Big data

Wednesday, March 27, 2013

Pig

A data flow language and execution environment for exploring very large datasets.Pig runs on HDFS and MapReduce clusters.
Pig has two execution types or modes: local mode and MapReduce mode.

Local Mode: To run the scripts in local mode, no Hadoop or HDFS installation is required. All files are installed and run from your local host and file system.
Mapreduce Mode: To run the scripts in mapreduce mode, you need access to a Hadoop cluster and HDFS installation.

Local mode
In local mode, Pig runs in a single JVM and accesses the local filesystem. This mode is suitable only for small datasets and when trying out Pig. The execution type is set using the -x or -exectype option. To run in local mode, set the option to local: % pig -x local

MapReduce mode
To run the scripts in MapReduce mode

Running the Pig Scripts in Local Mode
To run the Pig scripts in local mode, do the following:
1. Move to the pigtmp directory.
2. Execute the following command using script1-local.pig (or script2-local.pig).
$ pig -x local script1-local.pig
The output may contain a few Hadoop warnings which can be ignored:
3. A directory named script1-local-results.txt (or script2-local-results.txt) is created. This directory contains the results file, part-r-0000.

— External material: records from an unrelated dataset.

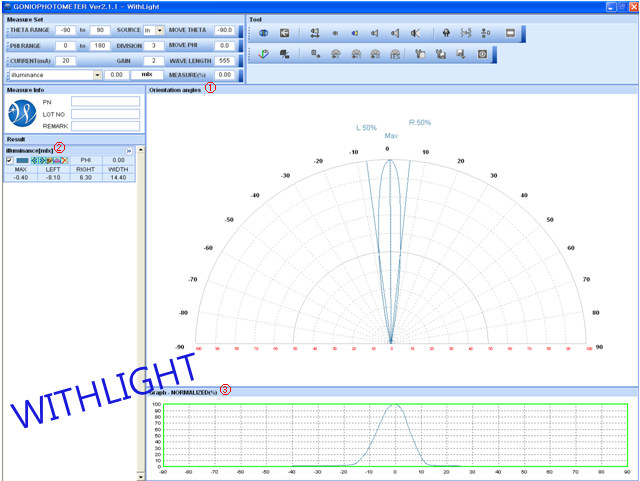The height and width of the screenshot is (481, 640).
Task: Click the left-arrow icon beside the globe
Action: pos(284,32)
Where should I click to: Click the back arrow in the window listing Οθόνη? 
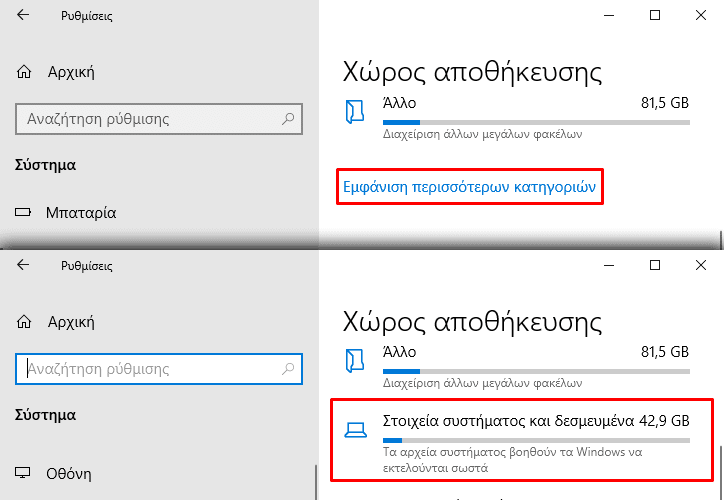pos(23,265)
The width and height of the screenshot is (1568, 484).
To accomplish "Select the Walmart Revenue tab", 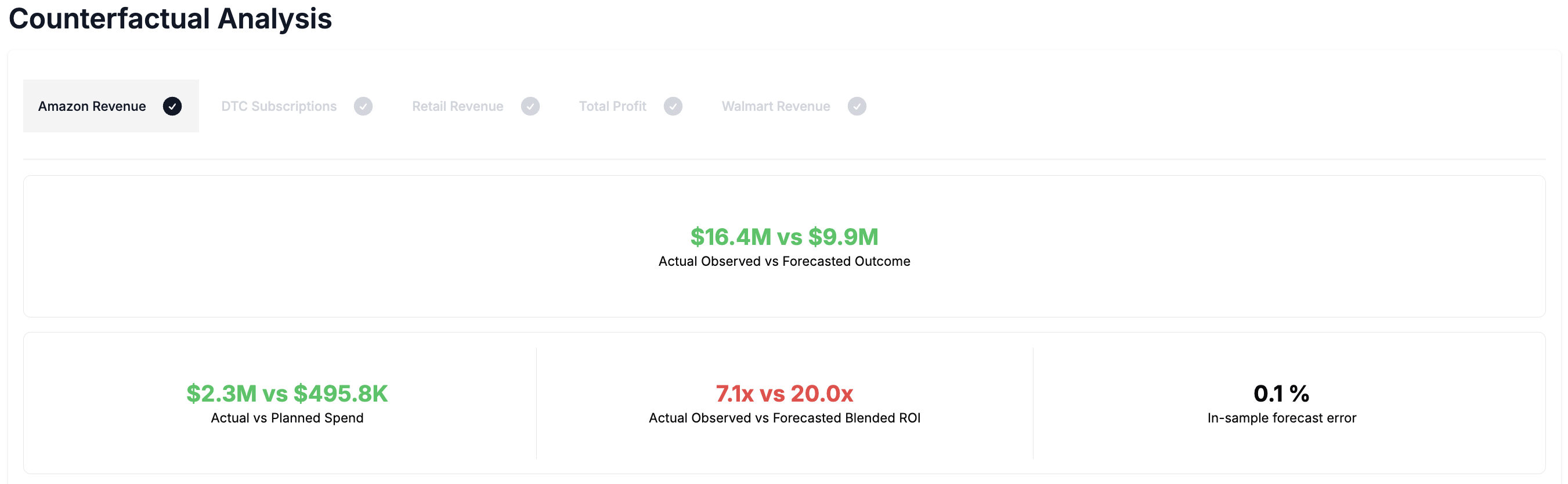I will [775, 106].
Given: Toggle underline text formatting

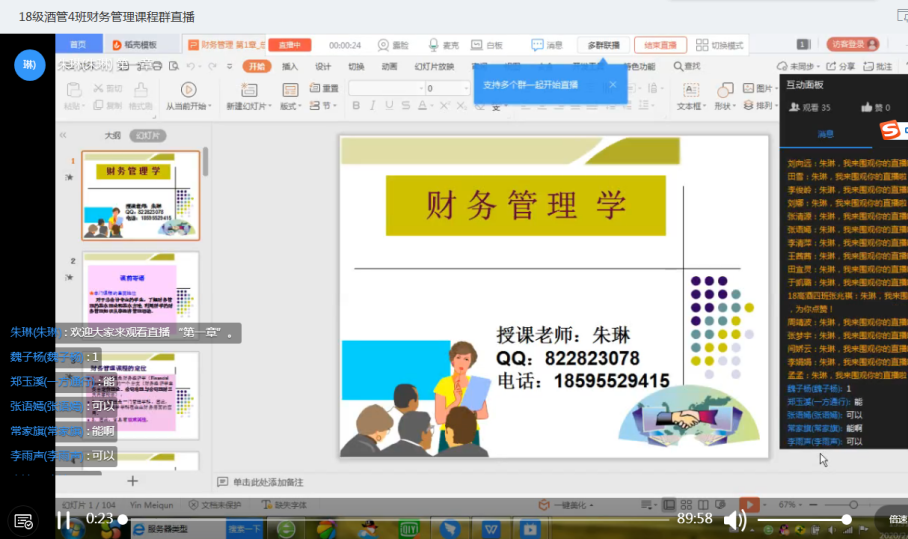Looking at the screenshot, I should click(x=390, y=106).
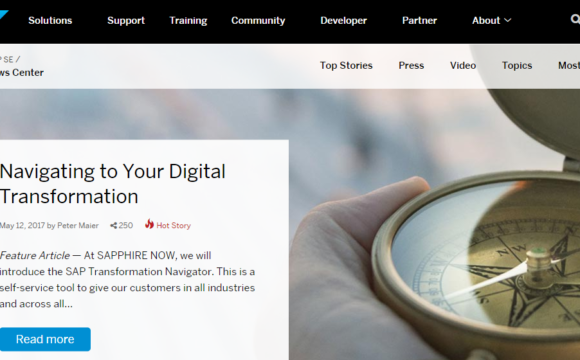The width and height of the screenshot is (580, 360).
Task: Go to the Training section
Action: [x=188, y=20]
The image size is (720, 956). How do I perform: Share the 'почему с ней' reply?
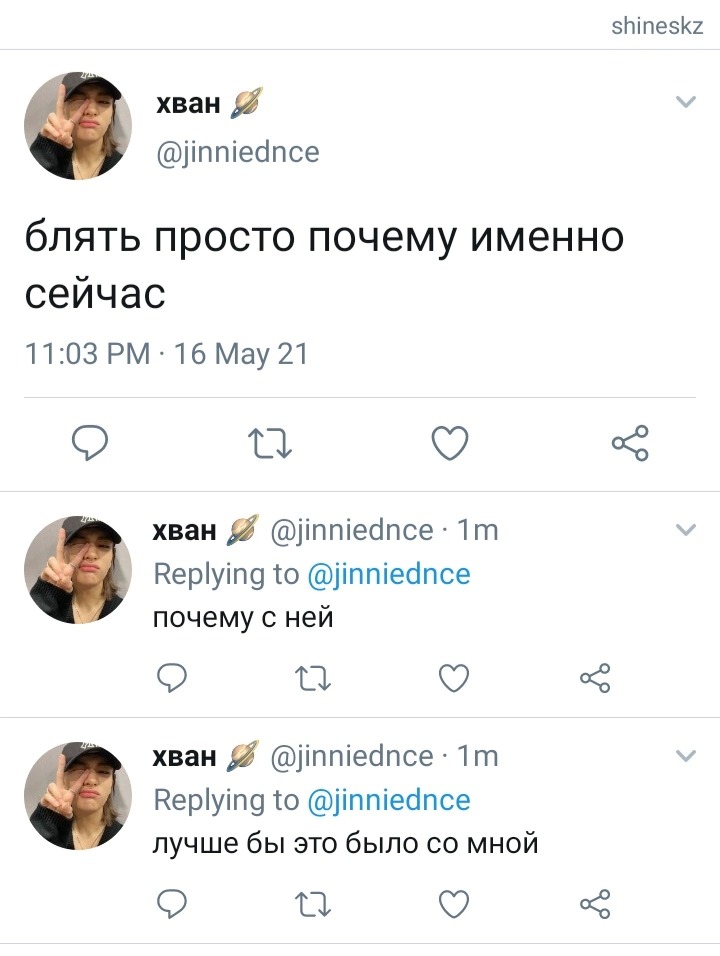tap(595, 677)
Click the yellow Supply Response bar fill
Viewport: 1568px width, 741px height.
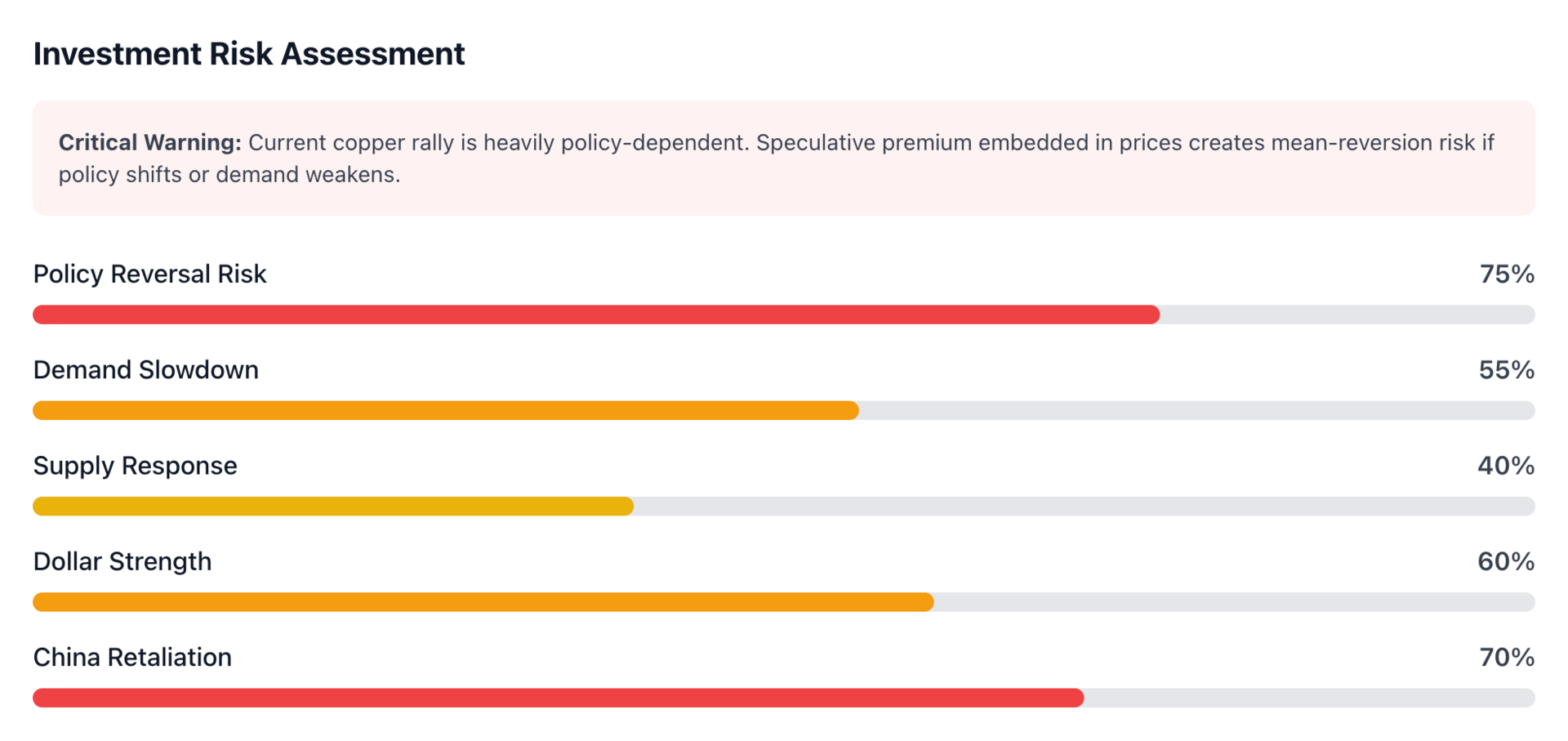coord(333,507)
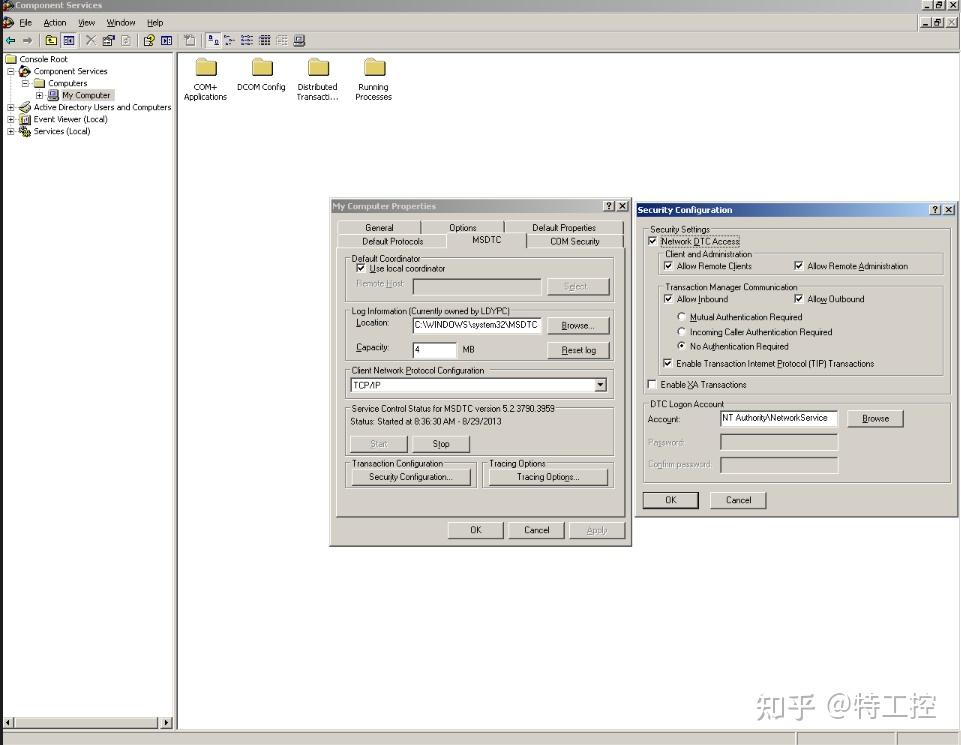
Task: Click Browse next to the Account field
Action: click(874, 418)
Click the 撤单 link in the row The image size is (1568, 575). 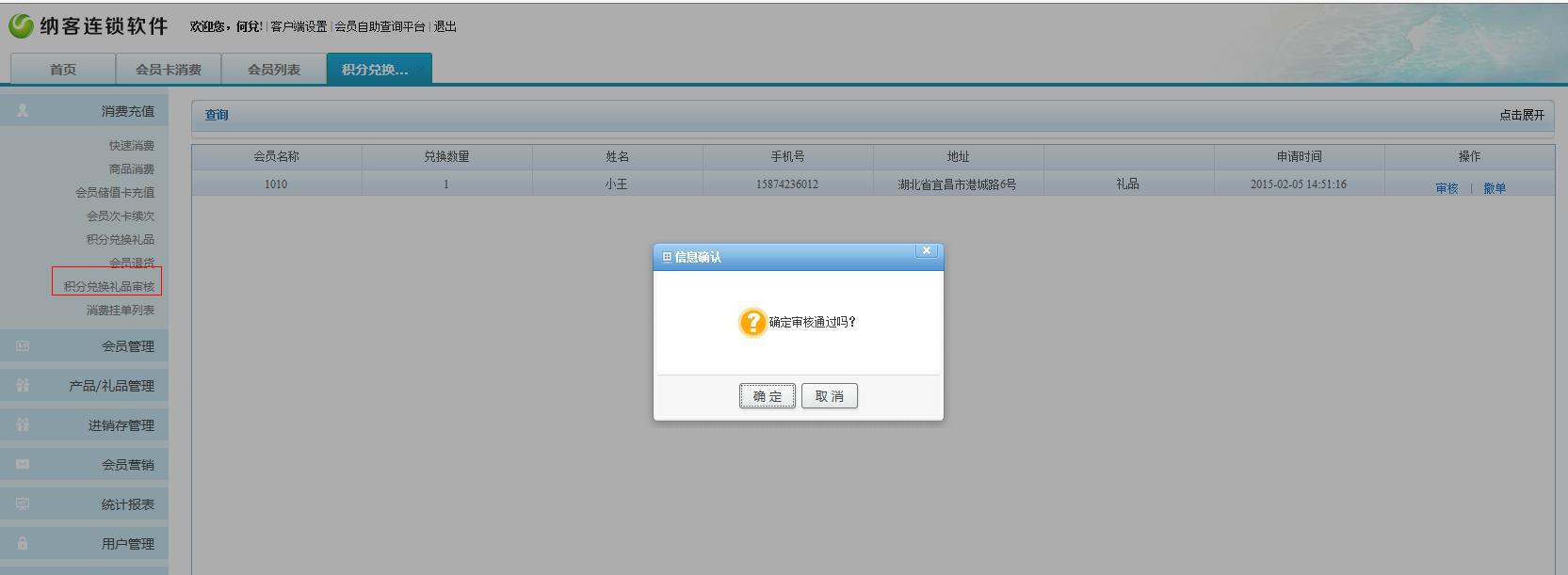pos(1495,188)
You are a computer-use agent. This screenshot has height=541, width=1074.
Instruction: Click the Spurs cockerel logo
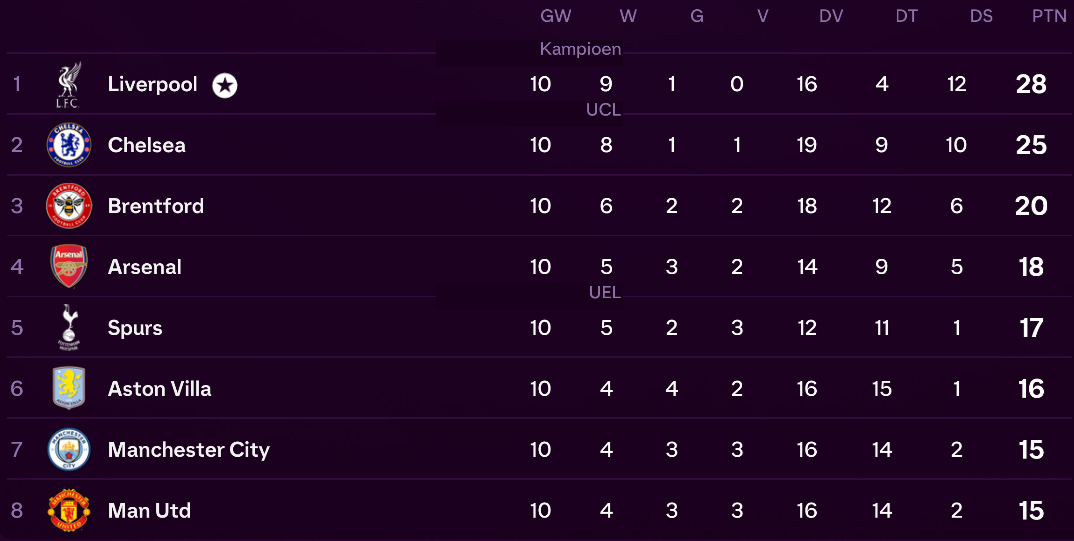68,327
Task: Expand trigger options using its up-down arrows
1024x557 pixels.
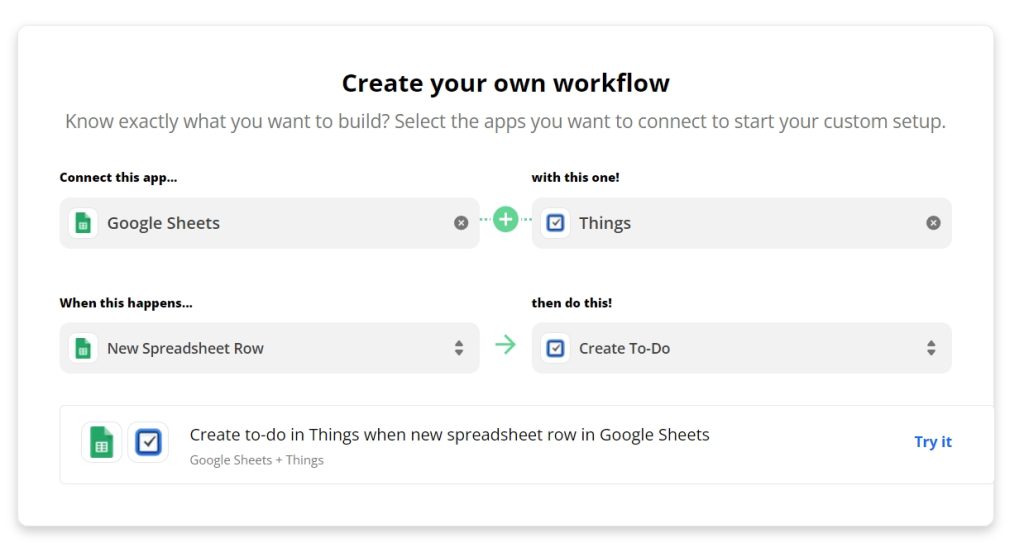Action: click(459, 348)
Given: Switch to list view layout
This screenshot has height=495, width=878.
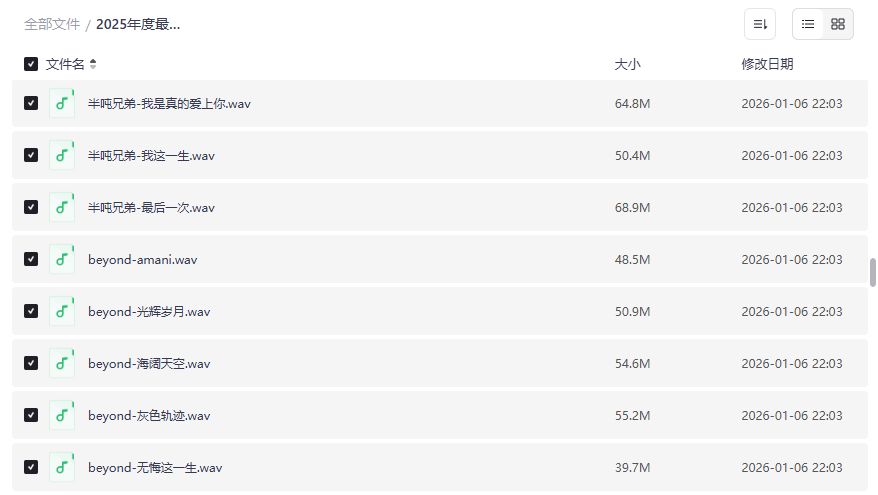Looking at the screenshot, I should coord(808,24).
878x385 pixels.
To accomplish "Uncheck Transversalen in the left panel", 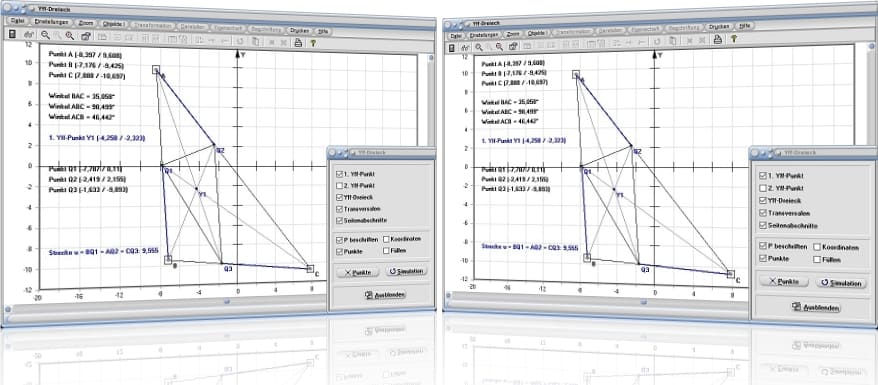I will (340, 209).
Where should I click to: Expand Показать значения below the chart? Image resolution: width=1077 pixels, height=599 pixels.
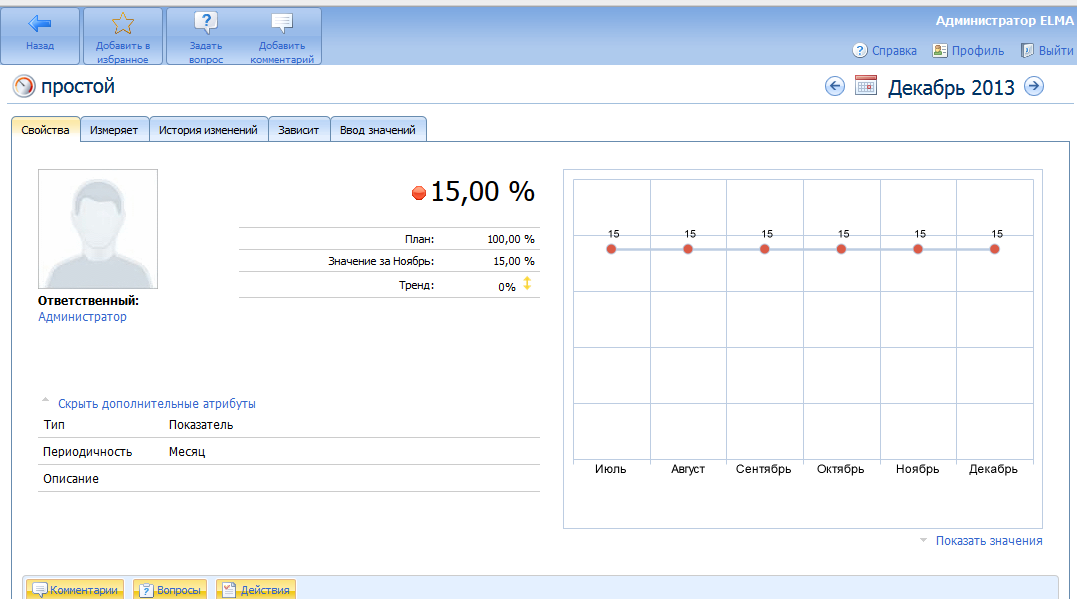click(x=988, y=541)
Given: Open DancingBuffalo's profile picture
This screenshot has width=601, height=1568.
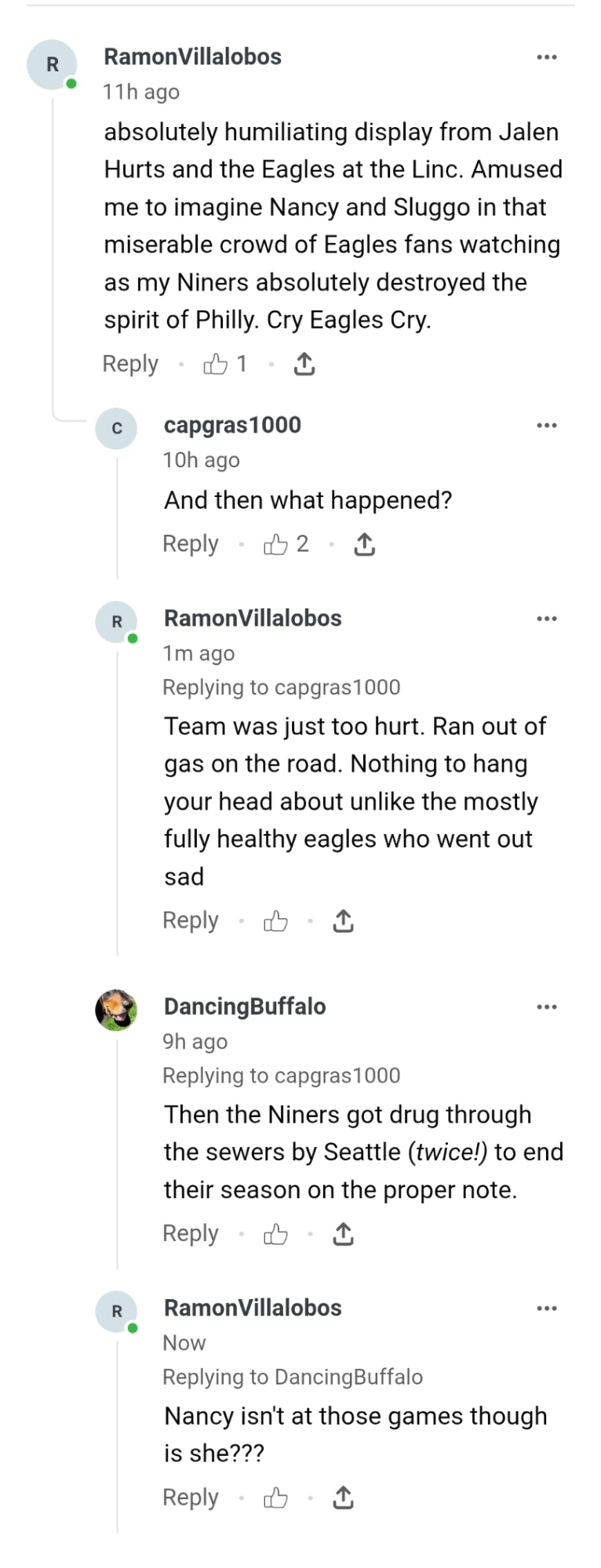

Running the Pig Scripts in Mapreduce Mode
To run the Pig scripts in mapreduce mode, do the following:
1. Move to the pigtmp directory.
2. Copy the excite.log.bz2 file from the pigtmp directory to the HDFS directory.
$ hadoop fs –copyFromLocal excite.log.bz2 .

Tuesday, March 26, 2013

What is Flume

Flume is a distributed, reliable, and available service for efficiently collecting, aggregating, and moving large amounts of log data soon after the data is produced.. It has a simple and flexible architecture based on streaming data flows.It uses a simple extensible data model that allows for online analytic applications.
The primary use case for Flume is as a logging system that gathers a set of log files on every machine in a cluster and aggregates them to a centralized persistent store such as the Hadoop Distributed File System (HDFS).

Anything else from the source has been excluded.